:: SUPPLIED ENTRIES ::

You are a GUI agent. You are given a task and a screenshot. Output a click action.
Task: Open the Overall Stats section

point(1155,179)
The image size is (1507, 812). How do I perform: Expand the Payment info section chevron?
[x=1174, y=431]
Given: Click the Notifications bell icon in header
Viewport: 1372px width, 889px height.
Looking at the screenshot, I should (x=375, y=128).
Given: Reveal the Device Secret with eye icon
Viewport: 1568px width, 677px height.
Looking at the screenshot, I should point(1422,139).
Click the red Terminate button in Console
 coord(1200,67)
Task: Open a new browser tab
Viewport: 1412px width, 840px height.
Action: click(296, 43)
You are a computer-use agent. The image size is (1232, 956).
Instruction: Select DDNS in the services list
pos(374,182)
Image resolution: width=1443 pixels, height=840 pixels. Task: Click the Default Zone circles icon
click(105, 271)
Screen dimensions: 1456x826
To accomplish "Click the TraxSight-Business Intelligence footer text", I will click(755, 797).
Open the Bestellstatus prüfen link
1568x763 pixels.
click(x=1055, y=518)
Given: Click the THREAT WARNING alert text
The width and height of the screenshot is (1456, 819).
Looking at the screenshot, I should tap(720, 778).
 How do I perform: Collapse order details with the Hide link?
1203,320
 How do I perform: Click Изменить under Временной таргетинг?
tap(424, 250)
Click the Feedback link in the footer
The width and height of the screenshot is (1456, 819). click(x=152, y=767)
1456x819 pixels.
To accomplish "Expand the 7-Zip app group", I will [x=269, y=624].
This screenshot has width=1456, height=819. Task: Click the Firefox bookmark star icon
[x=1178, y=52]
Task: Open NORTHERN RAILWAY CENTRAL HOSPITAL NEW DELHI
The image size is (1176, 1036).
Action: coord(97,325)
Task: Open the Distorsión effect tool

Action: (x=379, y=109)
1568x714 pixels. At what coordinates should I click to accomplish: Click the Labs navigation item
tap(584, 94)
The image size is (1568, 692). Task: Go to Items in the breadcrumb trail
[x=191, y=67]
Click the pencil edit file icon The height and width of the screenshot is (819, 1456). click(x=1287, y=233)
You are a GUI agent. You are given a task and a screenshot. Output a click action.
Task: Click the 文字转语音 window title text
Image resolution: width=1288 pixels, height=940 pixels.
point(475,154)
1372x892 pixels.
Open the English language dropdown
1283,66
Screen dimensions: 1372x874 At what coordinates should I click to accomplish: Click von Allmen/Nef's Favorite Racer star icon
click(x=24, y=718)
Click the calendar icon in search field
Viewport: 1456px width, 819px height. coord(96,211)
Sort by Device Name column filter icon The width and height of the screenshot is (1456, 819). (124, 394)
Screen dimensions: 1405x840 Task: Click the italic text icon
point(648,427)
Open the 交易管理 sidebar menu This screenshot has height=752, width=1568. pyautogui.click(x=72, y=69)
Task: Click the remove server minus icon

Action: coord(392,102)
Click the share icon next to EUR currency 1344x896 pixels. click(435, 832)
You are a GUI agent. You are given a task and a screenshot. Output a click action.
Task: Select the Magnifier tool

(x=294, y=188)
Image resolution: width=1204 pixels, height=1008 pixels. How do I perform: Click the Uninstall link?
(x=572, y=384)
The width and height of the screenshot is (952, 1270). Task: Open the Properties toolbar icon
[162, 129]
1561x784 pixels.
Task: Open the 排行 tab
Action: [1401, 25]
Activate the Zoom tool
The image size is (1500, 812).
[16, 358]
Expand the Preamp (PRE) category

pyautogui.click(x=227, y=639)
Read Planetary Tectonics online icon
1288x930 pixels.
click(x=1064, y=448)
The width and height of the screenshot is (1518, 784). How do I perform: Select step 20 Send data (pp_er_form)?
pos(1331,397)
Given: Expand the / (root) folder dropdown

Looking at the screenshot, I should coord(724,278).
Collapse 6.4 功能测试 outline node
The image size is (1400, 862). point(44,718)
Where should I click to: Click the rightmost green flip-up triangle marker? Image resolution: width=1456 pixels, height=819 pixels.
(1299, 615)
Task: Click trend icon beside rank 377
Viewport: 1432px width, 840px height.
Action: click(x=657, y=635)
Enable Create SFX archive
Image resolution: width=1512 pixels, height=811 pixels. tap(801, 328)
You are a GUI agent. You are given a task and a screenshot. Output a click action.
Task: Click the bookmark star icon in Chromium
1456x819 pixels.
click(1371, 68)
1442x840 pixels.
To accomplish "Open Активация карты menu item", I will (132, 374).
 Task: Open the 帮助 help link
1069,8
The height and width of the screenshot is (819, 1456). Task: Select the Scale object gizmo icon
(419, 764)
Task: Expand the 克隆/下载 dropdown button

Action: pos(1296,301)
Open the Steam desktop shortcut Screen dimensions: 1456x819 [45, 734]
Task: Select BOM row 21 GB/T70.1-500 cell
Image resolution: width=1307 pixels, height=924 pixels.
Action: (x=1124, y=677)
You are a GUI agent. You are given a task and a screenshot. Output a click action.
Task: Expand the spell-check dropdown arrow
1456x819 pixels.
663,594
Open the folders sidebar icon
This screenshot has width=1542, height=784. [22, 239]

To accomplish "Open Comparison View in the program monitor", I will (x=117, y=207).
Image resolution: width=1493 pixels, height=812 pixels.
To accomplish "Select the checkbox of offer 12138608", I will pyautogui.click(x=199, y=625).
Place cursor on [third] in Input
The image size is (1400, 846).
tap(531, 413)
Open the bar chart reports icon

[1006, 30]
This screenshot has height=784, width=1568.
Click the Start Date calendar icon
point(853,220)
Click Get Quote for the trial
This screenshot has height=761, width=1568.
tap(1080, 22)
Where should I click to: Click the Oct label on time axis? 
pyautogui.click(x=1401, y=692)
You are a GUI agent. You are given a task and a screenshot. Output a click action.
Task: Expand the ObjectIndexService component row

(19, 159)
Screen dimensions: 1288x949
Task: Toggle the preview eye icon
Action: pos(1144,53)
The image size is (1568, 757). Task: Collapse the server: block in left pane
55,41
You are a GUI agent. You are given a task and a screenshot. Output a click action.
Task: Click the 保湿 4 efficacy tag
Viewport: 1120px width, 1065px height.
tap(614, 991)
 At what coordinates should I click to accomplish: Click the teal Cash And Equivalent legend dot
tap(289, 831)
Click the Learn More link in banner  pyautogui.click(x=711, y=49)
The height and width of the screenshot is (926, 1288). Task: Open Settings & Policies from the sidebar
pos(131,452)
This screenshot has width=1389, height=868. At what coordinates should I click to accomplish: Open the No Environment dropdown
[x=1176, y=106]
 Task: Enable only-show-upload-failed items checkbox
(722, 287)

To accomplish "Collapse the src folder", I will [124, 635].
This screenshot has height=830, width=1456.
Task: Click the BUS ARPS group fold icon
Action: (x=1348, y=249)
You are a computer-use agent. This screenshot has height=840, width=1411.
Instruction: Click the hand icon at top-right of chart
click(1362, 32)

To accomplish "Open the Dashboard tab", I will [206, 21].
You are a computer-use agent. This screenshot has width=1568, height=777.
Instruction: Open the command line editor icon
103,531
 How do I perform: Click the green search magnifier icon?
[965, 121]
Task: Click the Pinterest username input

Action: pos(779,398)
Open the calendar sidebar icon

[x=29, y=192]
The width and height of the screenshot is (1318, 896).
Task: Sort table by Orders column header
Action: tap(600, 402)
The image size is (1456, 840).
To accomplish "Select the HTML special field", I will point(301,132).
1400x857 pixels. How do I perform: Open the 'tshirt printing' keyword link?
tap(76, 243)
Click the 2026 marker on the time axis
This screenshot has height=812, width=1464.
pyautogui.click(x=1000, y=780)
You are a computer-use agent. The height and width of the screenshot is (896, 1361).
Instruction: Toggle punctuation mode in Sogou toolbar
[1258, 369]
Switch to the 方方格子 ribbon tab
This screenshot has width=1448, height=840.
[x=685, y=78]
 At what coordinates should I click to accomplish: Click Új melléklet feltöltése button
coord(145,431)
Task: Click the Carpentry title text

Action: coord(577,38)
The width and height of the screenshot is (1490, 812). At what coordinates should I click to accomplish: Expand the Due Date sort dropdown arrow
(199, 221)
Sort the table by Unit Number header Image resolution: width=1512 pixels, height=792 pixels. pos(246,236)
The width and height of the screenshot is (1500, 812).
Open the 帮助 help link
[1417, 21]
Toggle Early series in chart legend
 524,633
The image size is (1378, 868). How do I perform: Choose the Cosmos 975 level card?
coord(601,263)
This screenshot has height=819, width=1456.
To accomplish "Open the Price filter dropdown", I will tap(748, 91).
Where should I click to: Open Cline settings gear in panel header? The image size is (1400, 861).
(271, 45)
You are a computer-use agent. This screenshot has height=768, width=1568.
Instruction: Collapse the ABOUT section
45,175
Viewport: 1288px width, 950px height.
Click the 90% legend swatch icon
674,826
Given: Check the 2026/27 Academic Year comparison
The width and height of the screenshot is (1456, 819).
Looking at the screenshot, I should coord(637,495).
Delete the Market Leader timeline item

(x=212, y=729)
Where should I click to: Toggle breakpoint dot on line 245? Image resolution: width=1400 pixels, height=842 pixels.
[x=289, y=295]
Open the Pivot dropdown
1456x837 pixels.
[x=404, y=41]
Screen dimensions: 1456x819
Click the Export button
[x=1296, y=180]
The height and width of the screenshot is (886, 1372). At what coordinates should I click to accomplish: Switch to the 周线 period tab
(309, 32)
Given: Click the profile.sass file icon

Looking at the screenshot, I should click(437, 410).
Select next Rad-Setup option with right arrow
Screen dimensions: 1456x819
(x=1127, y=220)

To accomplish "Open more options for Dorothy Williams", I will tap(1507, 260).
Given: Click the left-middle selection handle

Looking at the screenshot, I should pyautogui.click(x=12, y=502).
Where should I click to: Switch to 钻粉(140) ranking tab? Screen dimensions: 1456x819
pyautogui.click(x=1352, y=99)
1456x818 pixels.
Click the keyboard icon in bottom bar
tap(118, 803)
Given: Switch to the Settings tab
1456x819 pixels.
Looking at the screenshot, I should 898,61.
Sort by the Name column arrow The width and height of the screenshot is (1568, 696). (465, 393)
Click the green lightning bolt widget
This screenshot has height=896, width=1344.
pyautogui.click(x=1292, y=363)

:::

PROBLEM STATEMENT:
Using the records above, state how many lines contain "Device"; a single number is the whole answer.

OUTPUT OF THE EXERCISE:
2